Mais ça ne colle pas, le livre résiste. Il y a en lui quelque chose de radicalement irréductible du fait que ce fantastique n’arrive pas de nulle part, ni n’importe comment. Si la magie a éclaté et élargi le programme du livre Barack Hussein Obama, qu’est-ce que le président Barack Hussein Obama fait à la magie ? Au fond, pourquoi Steven Weissman s’obstinerait à parler de Barack Obama si c’était pour s’en écarter complètement et l’oublier au bout de quelques pages ? C’est que ce n’est jamais vraiment le cas, et d’une certaine manière le réel n’est jamais complètement effacé, il mute mais toujours dans la réalisation d’un potentiel fantastique qu’il portait en lui.

Lorsque le nom du volcan Eyjafjallajökull provoque des giclées de lave dans le corps de Biden, ce n’est rien d’autre qu’une mise en forme du fantastique qui se trouve en puissance dans le fait bien réel que le réveil d’un volcan islandais paralyse le trafic aérien mondial. Et si le nom de Barack Hussein Obama n’est pas fictif, le lire à chaque début de page le transforme en une sorte de mantra, qui à la fois le vide de son sens et arrime chaque nouvelle page à un référent concret. Ce que fait le président Barack Obama à la magie, c’est l’enraciner dans le monde malgré tout. Weissman ne substitue pas au monde un monde alternatif, son livre est plutôt en constant dialogue avec le réel, et son échappée se fait toujours par un rappel de la réalité, de laquelle il ne se détache jamais

complètement. Ainsi il faut lire le bandeau publicitaire aux couleurs du drapeau américain qui ceinture le livre et qui comporte des citations telles que : « « Rassemblez toute votre énergie et placez-la dans Barack Hussein Obama » - Oprah Winfrey », ou « « Barack Hussein Obama a beaucoup de critiques, et je n’en ferai simplement pas partie » - George W. Bush ». En opérant une fusion entre le titre et le personnage, Weissman crée d’emblée un flou, frotte son livre au personnage public pour qu’il s’y confonde jusqu’à troubler la distinction entre fiction et réalité.

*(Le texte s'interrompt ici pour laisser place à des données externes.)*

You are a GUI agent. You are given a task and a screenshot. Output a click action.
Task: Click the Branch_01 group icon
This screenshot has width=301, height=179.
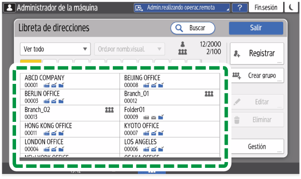click(209, 94)
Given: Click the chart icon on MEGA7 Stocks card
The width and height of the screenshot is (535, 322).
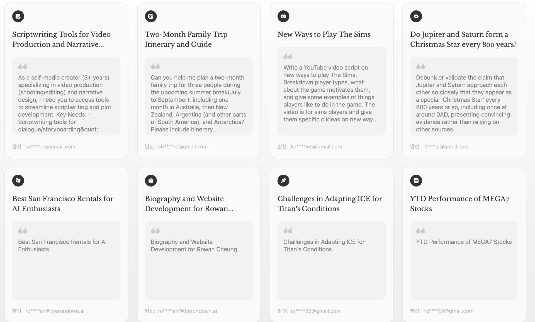Looking at the screenshot, I should pos(416,180).
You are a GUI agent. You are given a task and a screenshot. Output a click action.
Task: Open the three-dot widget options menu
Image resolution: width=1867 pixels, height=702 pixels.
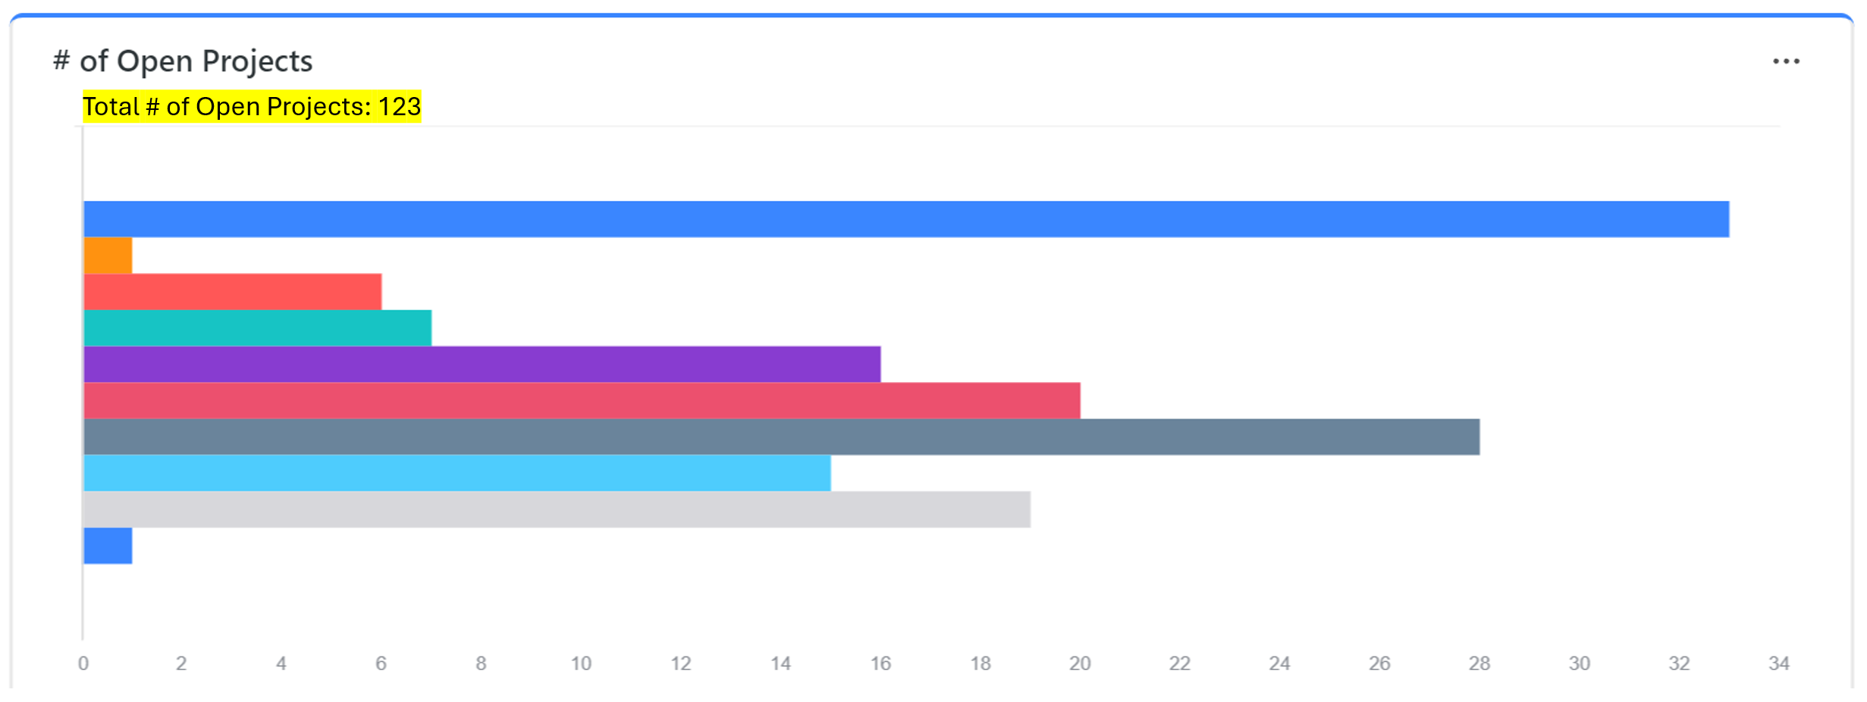coord(1786,61)
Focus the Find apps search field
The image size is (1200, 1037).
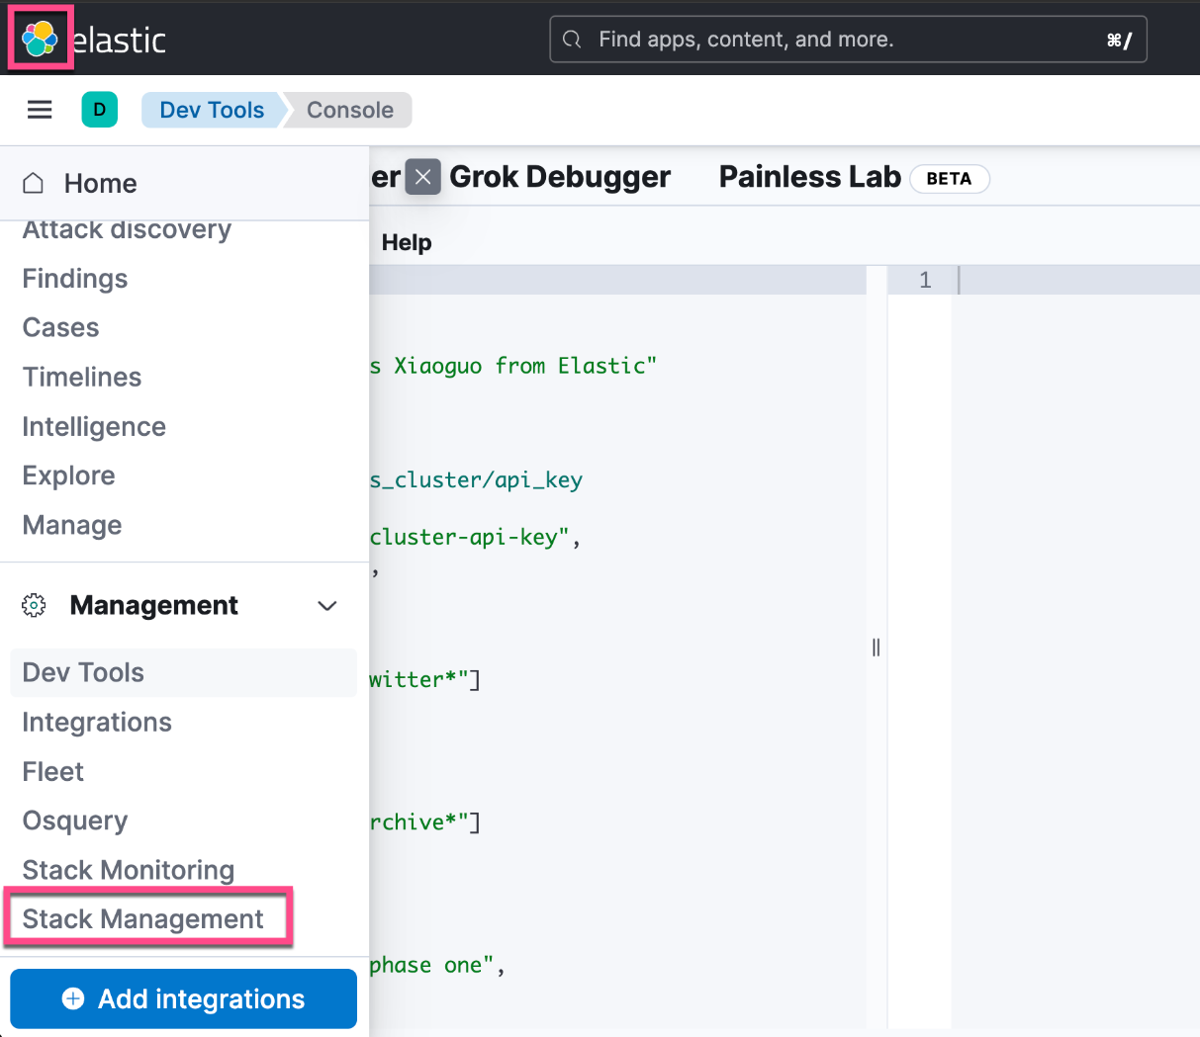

Cette friction provoque des superpositions, des effacements, une confusion d’où peut émerger un rapport singulier au monde.

Pour ce livre qui se désintéresse du terrain qu’il prétend investir et qui se construit tout le long sur un aller-retour constant entre un lâcher prise et un rappel du réel, peu importe finalement d’où il vient et où il va : seul le geste compte, seul le travail autour de l’écart, du hiatus, semble fertile. C’est une bande dessinée qui fonctionne comme un élastique, qui part du sol et s’étire vers le fabuleux sans perdre de vue son point d’ancrage ; ça se tend, ça se rétracte, puis ça repart en tension dans des degrés d’étirement et de direction multiples. Parfois ça s’épuise, parfois ça accroche le lecteur, mais au bout du compte cette façon de partir d’un lieu circonscrit, de cocher toutes les cases, pour installer ensuite une profonde instabilité, en fait un livre étonnant.

Quelle est la date, le genre ou le sujet ? Dans ce cas précis ces questions deviennent fécondes en ce qu’elles établissent leurs propres limites et permettent à Weissman de les dépasser et travailler l’inactuel, l’indiscernable et l’incertain. Alors que le sol est bien connu, les rhizomes qui le traversent déroutent.